* begin Source text *

Hira Singh's return to a Total Weight Approach and its Problems
The opinion in Hira Singh suggests that there were several reasons to disagree with E. Micheal Raj — the Court disagreed with how the legislative intent was inferred and also suggested that this aspect of the opinion in E. Micheal Raj was entirely obiter and based on a misapplication of the law and facts. Having done so, the Court in Hira Singh unanimously and unequivocally rejected the actual drug content approach of E. Micheal Raj and approved of an approach that looked at the total weight of the seized items. This approach, the Court held, was in consonance with the legislative intent behind the NDPS Act. 

The reason was simple: An approach focused entirely upon actual drug content did not sufficiently address local practices of how the drug trade worked. Thus, we are told not only about how some kinds of drugs are more popularly sold as mixtures, but also about how some mixtures are in fact much more harmful and addictive than the pure drug itself. The court uses the example of "smack", a popular drug made by combining heroin with other substances such as chalk powder and zinc. An approach concerned with the actual drug content would allow for misplaced leniency in the system as the dealers of smack and other such deadly substances would not get a sufficiently stiff jail term for their conduct.

* end Source text *

# Set of tasks:
**a)** Decide whether each statement agrees with the Hira Singh excerpt. Answer yes or no for each, and quote the words from the excerpt that settle it. (i) The Court in Hira Singh was unanimous in rejecting the actual drug content approach of E. Micheal Raj. (ii) Smack is made by combining cocaine with substances such as chalk powder. (iii) The Court held that the total weight approach went against the legislative intent behind the NDPS Act.
**b)** Retype the section of the Hira Singh excerpt that begins with "Hira Singh's return to" and continues through "the NDPS Act.".
**c)** In the Hira Singh excerpt, what drug does the court use as its example of a mixture?
The entries play no part in these tasks.

* begin Provided information *

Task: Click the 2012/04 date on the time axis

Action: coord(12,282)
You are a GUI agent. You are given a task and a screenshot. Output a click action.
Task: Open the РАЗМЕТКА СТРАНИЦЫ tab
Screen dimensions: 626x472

* end Provided information *

# Results by task:
**a)**
(i) Yes: "the Court in Hira Singh unanimously and unequivocally rejected the actual drug content approach of E. Micheal Raj"
(ii) No: "a popular drug made by combining heroin with other substances such as chalk powder and zinc"
(iii) No: "This approach, the Court held, was in consonance with the legislative intent behind the NDPS Act."

**b)**
Hira Singh's return to a Total Weight Approach and its Problems
The opinion in Hira Singh suggests that there were several reasons to disagree with E. Micheal Raj — the Court disagreed with how the legislative intent was inferred and also suggested that this aspect of the opinion in E. Micheal Raj was entirely obiter and based on a misapplication of the law and facts. Having done so, the Court in Hira Singh unanimously and unequivocally rejected the actual drug content approach of E. Micheal Raj and approved of an approach that looked at the total weight of the seized items. This approach, the Court held, was in consonance with the legislative intent behind the NDPS Act.

**c)** The court uses smack, a popular drug made by combining heroin with other substances such as chalk powder and zinc.